::: Material for this exercise

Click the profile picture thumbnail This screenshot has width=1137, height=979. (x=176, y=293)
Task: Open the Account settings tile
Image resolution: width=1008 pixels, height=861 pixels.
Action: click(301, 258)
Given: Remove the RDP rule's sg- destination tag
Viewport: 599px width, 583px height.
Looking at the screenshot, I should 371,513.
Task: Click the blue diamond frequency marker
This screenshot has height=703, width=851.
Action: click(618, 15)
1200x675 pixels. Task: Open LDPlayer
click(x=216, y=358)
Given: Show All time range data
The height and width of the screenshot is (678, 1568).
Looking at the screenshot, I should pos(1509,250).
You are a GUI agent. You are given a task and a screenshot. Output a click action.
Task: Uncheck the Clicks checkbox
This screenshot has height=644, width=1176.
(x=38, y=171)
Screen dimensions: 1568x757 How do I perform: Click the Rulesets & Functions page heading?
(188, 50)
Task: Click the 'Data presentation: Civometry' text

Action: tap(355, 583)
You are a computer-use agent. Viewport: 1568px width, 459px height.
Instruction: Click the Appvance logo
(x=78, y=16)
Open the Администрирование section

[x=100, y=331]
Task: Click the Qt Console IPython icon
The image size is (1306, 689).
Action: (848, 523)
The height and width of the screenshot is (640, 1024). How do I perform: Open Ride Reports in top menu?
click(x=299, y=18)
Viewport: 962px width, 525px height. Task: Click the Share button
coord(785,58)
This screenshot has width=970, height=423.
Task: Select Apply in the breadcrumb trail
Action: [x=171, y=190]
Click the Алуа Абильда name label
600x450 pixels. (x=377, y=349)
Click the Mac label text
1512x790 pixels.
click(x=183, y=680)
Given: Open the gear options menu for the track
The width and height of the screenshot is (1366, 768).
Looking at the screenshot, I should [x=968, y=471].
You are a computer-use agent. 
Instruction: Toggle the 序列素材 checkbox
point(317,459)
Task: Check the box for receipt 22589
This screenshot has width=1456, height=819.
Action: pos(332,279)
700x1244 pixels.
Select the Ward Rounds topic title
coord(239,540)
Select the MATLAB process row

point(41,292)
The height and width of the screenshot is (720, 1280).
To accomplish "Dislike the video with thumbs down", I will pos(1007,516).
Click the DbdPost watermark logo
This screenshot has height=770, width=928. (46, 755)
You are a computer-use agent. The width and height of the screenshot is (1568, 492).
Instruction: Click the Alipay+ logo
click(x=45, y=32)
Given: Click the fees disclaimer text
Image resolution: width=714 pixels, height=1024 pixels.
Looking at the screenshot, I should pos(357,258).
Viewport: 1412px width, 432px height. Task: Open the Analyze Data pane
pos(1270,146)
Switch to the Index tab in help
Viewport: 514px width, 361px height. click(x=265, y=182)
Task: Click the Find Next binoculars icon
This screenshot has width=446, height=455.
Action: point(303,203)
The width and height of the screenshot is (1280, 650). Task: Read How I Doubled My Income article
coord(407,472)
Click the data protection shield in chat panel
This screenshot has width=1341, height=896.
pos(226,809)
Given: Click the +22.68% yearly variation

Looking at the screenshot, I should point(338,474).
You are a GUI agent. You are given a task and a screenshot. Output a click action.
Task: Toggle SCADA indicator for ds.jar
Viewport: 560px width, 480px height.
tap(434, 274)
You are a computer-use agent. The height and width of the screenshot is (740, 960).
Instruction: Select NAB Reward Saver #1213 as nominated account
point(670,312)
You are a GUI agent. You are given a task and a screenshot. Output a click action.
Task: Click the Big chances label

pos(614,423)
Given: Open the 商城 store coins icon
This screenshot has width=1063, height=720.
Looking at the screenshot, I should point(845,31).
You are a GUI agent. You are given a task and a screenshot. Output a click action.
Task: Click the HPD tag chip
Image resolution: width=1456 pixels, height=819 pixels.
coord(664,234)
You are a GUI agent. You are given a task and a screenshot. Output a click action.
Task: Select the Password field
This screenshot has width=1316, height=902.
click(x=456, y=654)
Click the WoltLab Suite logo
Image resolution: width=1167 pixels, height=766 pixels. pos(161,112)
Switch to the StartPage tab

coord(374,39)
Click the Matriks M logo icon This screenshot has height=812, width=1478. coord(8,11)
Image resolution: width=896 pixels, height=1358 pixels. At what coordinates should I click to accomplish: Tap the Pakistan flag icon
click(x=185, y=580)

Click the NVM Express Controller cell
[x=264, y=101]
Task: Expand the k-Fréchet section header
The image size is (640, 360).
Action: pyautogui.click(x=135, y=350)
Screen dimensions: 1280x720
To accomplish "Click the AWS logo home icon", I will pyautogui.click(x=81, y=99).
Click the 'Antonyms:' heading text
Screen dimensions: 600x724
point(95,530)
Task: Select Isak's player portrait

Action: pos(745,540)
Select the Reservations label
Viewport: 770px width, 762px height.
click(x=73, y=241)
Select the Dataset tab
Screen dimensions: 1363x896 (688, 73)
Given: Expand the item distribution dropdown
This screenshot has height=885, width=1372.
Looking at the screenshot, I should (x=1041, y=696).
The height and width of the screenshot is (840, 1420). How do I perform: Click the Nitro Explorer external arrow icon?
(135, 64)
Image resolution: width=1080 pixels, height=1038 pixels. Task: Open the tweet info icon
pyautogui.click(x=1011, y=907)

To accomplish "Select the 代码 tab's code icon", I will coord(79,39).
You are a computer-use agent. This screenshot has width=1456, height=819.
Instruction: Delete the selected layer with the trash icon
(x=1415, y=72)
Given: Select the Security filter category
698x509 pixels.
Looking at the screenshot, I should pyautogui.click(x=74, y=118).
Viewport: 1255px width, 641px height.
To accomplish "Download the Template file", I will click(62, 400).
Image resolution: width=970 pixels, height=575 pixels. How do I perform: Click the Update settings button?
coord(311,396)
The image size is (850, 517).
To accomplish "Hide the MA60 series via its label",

::::::

• _Given problem_: Retype the records verbatim, starting at their first line and ending after the line that contains "Action: click(301, 258)".

• _Solution to the exercise_:
Click the profile picture thumbnail This screenshot has width=1137, height=979. (x=176, y=293)
Task: Open the Account settings tile
Image resolution: width=1008 pixels, height=861 pixels.
Action: click(301, 258)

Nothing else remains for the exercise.